Pour Christophe Brismé, il ne faut pas créer un nouveau système pour réduire les assuétudes. “Je pense que chaque réponse doit être personnalisée en fonction de la personne, parce que tous les tox n’ont pas les mêmes besoins. Ce sont des humains bien avant d’être des drogués”. Il imagine plutôt renforcer les solutions qui existent déjà, telles que housing first. Ce projet fédéral qui consiste à encadrer une personne d’une équipe pluridisciplinaire, pour travailler, avec elle, sur son logement, sa consommation et sa vie de manière plus globale. Étendre un tel projet, en octroyant plus de moyens au secteur, peut être une solution.

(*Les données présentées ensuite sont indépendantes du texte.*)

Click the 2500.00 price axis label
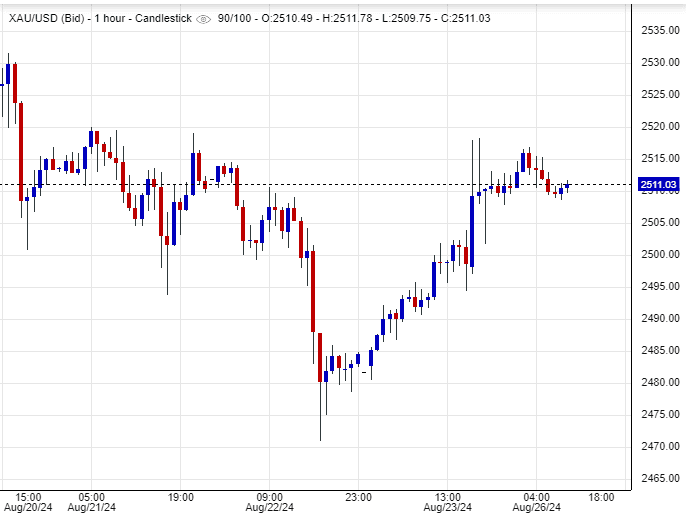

La ville de Paul Magnette a par ailleurs décidé d’investir dans des centres de consommation à moindre risque. A la différence de “Såf ti”, la salle de shoot inaugurée à Liège en 2018, Charleroi réfléchit à adopter un modèle mobile, à l’aide d’un bus qui circulerait dans certaines zones, en prenant soin d’éviter les quartiers de logements. La volonté reste la même : permettre aux addicts d’avoir un espace pour s’injecter ou inhaler des drogues, en toute sécurité, et ainsi réduire le sentiment d’insécurité et le risque sanitaire pour la population.
Briser le cercle vicieux drogue-criminalité
A coup de volonté ou d’une main tendue de la part d’association comme Trempoline ou Transition, certains toxicomanes parviennent à s’en sortir. Une épée de Damoclès plane pourtant toujours au-dessus de leur tête. Même s’il a arrêté les stupéfiants, restera toujours un ancien consommateur. En ville, les tentations sont énormes. Il n’a jamais été aussi simple de se procurer des drogues, à la vue de tous. L’ex-toxicomane devra donc, perpétuellement lutter pour ne pas replonger.
A l’heure de boucler mon reportage, j’aperçois au loin un visage m’est familier. Michel et son chien Bandit (voir Toxicopolis 1/2). Je saute sur l’occasion pour prendre de leurs nouvelles. Quelle déception. Il ne me reconnaît pas. Je l’ai pourtant interrogé sur son addiction pendant un quart d’heure, il y a cinq jours à peine. J’essaye de le lui rappeler qui je suis mais, rien n’y fait. Ce qui l’intéresse à ce moment précis, c’est l’argent. Il veut m’emmener à la banque pour que je lui donne dix euros. J’essaye d’engager la discussion, mais il y coupe court. C’est l’heure du manque, de la quête obsessionnelle d’argent pour se procurer une dose.